Features tell, benefits sell. Well, they used to.
What are you talking about?
Benefits are why someone would use your product.
Features are what your product does.
An example of selling by benefit is Salesforce:
Homepage title tag: Salesforce UK: We Bring Companies and Customers Together
Hero image: "Drive growth with magical Customer 360 experiences. See how Salesforce can help you unite data to make every customer moment more cost-efficient."
"Drive growth" is a benefit. This headline touches on what the software does "Customer 360 experiences... unite data", but that is still a little vague, and then concludes with "more cost-efficient". It's a benefit sandwich with a light feature filling.
An example of selling by feature is Datadog:
Homepage title tag: Cloud Monitoring as a Service | Datadog
Hero image: "Modern monitoring & security. See inside any stack, any app, at any scale, anywhere."
They lead with what it is.
So, which is better?
Marketing lore tells you that you must focus on the why, not the what. "No one buys a CRM, they buy a way to increase their revenue". I disagree strongly if you are working on a developer focused product, and perhaps anything.

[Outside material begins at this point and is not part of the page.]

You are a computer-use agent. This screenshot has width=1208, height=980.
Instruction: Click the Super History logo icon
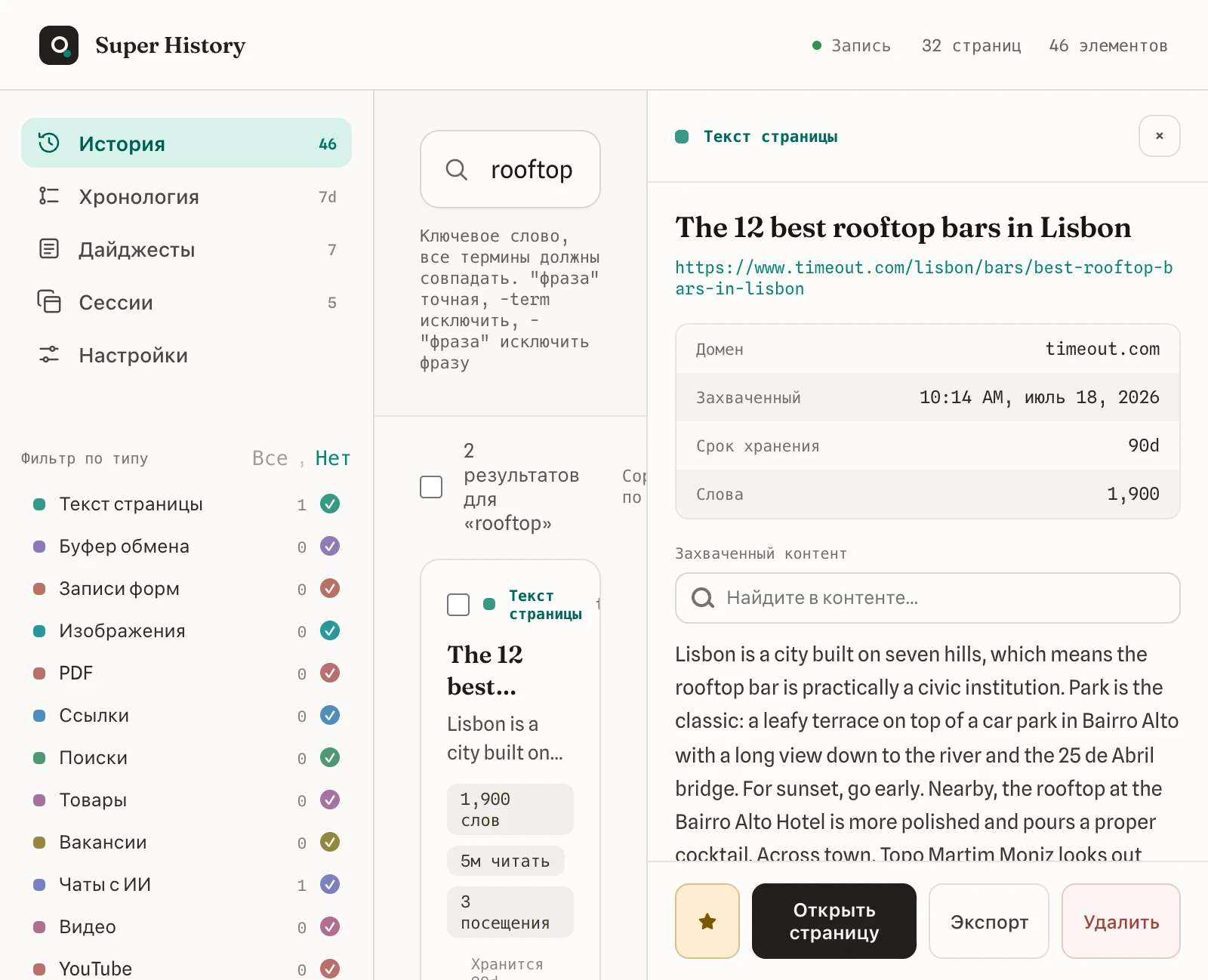pyautogui.click(x=59, y=45)
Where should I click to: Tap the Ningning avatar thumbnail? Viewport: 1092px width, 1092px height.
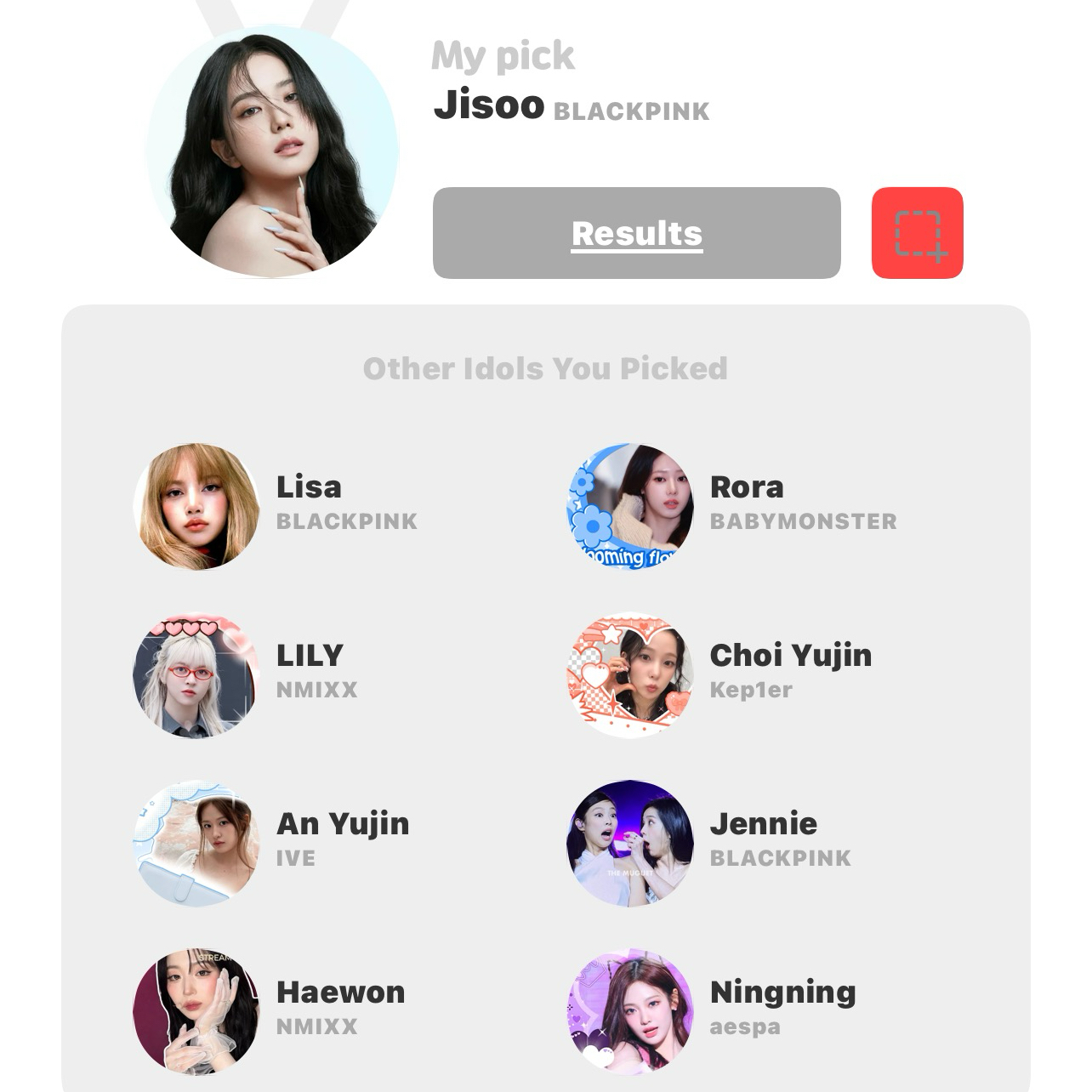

This approach has become so popular that it feels tired and out-of-touch. Developers are especially sensitive to vague language when evaluating products. Hacker News provides a clear example of this – many new startups launch there, and a common criticism is "I have read the homepage and don't know what it does". I think it's because developers have to figure out how it all works, to plug it all in, in many cases, so details matter.
It makes me feel like I'm being sold to, by someone who doesn't know what they're talking about.
Worse, benefits-heavy and feature-light language makes it hard to know what you're actually buying. I can evaluate for myself what benefits something brings, I want to see what it does, and how it compares to other products.
Highlighting benefits makes sense, as a backup in case I don't get it. For executives who don't use the software, and certainly don't implement it – go nuts. For everyone else, benefits-oriented language is a poor user experience – it gets in the way of explaining the product.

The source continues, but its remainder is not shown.